Maria Luna Ramirez said she was often involved in debriefing women and families after traumatic events, and heard of birth choices being ignored and a lack of sensitivity from medical professionals.
The experience of the head of Lismore Hospital’s obstetrics and gynaecology department was contained among 4000 submissions that have overwhelmed those running a NSW parliamentary inquiry into birth trauma.
Having worked in Australia, Spain and developing countries for more than 20 years, Dr Ramirez said birth trauma affected a large proportion of women after having their babies in hospitals.
“Some of the statistics mention one in three, but I believe this to be underestimated as many women only realised how traumatising some events were many years later,” she said in her submission.
Dr Ramirez said parents were not getting proper support in stretched rural settings due to underpaid midwives and a reliance on temporary specialists.
“We are left to face the discontentment of the public on our own,” she said.
“Women (and) families are traumatised, and so are health workers.”
Lawyer and Human Rights in Childbirth chair Bashi Kumar Hazard told AAP the sheer number of submissions from across Australia to the birth trauma inquiry underlined the significance and prevalence of the issue.
“For every one complaint I have the resources to take up, I probably would let go another six,” she said.
“It’s quite systemic – it’s not intentional, but the system is designed to sort of override women’s wishes.”
More than a dozen submissions addressed care at Wollongong Hospital.
One mother recalled being denied an induction until 41 weeks, only for her spontaneous labour at 40 weeks to descend into a frantic emergency forceps delivery, significant blood loss and severe tears.

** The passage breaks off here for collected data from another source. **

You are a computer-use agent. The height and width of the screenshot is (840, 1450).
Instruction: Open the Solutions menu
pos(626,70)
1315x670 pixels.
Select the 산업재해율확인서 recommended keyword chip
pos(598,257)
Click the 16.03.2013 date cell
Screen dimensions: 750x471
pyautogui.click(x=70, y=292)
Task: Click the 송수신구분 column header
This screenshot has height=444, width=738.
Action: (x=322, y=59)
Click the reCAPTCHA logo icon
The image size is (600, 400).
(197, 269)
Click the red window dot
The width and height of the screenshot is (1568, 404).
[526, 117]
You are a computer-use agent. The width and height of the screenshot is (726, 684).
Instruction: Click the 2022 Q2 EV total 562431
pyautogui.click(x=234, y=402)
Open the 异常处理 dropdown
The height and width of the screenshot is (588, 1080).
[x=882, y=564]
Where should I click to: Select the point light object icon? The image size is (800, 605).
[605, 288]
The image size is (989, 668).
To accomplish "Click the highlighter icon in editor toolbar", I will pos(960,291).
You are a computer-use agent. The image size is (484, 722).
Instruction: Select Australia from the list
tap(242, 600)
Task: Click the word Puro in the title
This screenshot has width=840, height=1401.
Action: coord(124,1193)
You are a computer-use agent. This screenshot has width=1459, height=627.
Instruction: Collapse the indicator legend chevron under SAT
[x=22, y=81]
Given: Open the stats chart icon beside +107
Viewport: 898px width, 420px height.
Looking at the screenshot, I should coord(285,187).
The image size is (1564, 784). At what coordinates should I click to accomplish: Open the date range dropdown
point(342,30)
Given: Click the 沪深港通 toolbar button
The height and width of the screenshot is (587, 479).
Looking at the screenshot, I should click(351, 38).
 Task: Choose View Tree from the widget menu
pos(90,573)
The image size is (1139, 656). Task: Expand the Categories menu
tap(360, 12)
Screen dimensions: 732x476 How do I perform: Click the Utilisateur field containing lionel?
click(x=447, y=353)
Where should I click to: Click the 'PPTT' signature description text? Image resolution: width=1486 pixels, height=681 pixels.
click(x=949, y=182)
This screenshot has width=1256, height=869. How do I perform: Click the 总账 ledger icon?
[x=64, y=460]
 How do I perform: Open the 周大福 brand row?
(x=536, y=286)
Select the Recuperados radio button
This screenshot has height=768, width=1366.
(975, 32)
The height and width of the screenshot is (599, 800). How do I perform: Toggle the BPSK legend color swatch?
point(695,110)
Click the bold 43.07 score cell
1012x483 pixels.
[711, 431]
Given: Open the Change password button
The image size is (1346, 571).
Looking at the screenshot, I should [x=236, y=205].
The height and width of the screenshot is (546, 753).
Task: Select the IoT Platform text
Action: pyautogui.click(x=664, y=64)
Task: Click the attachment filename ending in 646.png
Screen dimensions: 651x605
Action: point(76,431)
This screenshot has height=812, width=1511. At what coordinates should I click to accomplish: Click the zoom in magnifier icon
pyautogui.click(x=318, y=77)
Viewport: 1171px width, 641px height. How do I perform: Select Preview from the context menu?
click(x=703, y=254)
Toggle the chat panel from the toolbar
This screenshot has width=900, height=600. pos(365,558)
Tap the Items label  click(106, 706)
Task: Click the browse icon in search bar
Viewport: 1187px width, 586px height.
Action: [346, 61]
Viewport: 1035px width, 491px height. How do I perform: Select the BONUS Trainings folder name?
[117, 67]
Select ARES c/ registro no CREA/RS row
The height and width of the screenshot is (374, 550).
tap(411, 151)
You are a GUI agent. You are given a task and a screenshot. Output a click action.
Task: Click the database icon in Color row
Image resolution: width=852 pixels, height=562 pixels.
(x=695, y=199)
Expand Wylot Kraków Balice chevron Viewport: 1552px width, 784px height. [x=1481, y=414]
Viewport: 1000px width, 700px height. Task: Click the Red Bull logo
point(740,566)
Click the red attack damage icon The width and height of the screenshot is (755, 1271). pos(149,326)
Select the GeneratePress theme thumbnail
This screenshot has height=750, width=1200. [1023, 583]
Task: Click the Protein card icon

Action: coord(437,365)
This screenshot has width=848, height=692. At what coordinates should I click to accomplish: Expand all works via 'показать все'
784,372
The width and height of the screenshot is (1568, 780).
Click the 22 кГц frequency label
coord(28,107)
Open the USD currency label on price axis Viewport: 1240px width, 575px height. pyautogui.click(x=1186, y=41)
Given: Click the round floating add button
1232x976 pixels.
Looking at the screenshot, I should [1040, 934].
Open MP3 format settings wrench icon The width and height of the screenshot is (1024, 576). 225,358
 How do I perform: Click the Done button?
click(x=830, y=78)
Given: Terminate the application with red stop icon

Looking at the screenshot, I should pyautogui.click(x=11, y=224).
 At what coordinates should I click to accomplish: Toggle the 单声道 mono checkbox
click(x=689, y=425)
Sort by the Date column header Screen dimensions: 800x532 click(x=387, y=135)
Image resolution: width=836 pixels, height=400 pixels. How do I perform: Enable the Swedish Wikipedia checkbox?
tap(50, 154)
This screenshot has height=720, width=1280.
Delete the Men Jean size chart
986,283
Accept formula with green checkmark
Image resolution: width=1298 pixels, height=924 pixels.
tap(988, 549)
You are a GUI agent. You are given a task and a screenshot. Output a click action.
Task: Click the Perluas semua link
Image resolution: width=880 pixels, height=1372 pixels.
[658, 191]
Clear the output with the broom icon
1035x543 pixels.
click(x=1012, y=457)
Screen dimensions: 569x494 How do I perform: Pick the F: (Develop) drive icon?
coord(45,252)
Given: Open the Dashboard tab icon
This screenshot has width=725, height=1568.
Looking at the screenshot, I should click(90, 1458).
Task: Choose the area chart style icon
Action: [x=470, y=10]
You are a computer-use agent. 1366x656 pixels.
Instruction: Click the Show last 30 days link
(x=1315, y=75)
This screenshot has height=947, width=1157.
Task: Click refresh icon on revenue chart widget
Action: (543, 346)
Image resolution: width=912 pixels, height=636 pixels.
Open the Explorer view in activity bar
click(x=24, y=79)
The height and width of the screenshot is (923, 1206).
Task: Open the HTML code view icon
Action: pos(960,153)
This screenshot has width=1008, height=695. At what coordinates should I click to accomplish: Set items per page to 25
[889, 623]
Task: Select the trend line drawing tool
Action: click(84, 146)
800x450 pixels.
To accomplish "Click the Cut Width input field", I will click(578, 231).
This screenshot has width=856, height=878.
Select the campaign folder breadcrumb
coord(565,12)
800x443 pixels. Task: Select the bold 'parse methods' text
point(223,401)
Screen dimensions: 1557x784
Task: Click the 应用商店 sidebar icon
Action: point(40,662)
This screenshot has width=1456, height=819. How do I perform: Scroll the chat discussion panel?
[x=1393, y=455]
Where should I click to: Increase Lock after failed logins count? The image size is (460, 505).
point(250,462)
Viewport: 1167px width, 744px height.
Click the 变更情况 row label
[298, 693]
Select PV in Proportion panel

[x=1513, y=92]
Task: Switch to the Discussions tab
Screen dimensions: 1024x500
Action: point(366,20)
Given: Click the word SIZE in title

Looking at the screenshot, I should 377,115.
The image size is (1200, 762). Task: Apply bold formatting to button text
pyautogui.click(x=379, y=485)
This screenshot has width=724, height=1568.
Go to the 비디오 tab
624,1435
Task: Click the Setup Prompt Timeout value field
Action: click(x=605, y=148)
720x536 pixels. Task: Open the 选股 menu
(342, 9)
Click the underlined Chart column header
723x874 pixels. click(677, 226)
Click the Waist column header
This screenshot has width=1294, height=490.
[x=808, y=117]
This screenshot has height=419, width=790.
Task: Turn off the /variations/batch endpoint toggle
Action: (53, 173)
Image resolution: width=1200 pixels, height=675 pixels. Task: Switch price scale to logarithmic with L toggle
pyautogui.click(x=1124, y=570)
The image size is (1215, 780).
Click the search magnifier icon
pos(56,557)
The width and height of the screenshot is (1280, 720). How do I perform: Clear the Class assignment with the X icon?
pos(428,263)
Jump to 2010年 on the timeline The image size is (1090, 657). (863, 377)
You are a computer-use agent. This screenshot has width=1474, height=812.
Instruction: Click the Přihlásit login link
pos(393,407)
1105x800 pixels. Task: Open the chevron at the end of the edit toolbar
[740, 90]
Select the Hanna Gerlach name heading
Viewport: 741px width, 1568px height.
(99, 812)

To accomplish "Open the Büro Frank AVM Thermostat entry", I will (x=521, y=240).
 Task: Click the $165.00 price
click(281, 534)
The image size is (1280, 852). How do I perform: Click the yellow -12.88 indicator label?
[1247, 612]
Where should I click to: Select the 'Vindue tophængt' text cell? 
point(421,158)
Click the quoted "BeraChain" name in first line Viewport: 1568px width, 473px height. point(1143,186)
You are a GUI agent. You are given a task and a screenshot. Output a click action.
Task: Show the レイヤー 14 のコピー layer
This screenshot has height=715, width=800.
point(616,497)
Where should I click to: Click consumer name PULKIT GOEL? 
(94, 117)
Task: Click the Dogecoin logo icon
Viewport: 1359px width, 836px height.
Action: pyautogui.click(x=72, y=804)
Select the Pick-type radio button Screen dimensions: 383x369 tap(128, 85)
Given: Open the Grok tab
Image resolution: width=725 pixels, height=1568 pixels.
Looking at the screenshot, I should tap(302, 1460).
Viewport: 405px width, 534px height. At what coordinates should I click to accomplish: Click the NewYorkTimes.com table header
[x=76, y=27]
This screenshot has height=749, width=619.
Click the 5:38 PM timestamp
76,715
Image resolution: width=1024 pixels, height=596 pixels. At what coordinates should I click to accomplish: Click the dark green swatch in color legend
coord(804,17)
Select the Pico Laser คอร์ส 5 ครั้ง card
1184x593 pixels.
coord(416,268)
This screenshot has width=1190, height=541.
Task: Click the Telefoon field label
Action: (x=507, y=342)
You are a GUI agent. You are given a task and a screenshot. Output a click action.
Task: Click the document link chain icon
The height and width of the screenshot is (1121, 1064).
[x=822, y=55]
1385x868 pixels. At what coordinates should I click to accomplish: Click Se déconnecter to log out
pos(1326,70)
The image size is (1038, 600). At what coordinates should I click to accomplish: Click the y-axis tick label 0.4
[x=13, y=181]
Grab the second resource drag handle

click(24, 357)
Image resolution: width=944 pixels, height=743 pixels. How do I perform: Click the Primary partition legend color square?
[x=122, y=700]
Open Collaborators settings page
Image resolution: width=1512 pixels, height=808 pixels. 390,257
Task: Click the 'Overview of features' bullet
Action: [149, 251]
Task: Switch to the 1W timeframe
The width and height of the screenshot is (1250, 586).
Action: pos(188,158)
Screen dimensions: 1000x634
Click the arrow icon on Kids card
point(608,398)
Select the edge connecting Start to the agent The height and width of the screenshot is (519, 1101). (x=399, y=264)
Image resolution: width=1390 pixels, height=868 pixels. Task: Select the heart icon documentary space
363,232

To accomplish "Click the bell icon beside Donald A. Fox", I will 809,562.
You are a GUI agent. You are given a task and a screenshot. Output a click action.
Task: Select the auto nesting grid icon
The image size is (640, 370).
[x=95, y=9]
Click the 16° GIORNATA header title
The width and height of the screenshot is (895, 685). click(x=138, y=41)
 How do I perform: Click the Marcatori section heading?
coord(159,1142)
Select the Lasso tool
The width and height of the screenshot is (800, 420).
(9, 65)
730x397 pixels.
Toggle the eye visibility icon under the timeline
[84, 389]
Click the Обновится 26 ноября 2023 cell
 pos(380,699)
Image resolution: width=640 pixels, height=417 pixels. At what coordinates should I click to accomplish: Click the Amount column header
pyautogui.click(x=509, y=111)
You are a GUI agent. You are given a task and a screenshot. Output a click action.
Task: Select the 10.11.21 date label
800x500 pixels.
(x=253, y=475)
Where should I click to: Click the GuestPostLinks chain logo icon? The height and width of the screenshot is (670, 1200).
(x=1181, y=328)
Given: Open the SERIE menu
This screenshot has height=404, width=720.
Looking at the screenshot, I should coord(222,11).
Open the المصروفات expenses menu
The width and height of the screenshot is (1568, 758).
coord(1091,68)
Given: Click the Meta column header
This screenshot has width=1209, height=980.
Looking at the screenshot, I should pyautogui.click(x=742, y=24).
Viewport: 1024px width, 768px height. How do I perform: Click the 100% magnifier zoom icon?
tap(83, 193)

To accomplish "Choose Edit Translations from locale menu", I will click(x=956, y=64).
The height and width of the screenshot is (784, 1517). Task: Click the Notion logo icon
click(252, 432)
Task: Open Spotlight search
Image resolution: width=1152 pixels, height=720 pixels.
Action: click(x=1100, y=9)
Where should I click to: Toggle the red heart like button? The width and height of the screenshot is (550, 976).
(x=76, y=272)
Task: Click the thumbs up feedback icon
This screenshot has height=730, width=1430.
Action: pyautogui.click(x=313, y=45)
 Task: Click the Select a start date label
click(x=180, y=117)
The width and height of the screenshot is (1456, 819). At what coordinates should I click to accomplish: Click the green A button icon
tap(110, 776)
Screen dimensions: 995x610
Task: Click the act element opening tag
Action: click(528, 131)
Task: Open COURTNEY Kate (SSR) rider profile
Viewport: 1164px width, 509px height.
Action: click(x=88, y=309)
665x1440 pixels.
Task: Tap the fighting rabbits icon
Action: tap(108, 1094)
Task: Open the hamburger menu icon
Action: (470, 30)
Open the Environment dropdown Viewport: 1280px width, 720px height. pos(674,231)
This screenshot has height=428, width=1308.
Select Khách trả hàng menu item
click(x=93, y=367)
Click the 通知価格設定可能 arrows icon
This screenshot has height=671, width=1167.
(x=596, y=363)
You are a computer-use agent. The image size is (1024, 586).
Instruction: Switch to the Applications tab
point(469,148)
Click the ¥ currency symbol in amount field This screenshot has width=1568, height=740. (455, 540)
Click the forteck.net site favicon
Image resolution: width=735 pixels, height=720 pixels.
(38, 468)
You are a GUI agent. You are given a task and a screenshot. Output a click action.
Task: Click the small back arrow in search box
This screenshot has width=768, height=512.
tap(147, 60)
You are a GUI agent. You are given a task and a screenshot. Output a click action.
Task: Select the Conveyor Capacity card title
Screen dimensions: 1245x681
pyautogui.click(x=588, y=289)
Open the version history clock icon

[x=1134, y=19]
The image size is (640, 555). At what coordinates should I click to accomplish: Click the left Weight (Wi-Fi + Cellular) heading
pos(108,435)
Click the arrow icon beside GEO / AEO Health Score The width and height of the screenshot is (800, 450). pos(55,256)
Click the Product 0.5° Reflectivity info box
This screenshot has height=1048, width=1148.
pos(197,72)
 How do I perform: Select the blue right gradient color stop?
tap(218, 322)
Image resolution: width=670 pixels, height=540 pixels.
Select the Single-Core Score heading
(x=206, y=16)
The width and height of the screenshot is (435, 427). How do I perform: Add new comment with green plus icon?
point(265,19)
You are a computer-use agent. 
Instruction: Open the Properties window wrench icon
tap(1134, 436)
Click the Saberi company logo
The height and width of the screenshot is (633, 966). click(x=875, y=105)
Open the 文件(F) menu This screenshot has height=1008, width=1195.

Midwives recalled a Third-World scene, while the woman’s husband was pushed out of the theatre crying and fearing his wife and baby might die, the mother said.
Another mother said she skipped check-up appointments because her wishes for a natural birth were repeatedly ignored.
The inquiry is expected to hear from a former clinical midwife at the hospital who is calling for formal birth debriefing.
“The (current) system is designed by middle-aged white men for throughput and expediency,” Fiona Reid said in her submission.
“The system does not respect women who decline treatment or … want it to be the most beautiful memory, not a memory or sense of being involved in a car accident.”
Western Sydney University academics behind the largest birth experience survey conducted in Australia said one in 10 women felt they had experienced some form of obstetric violence.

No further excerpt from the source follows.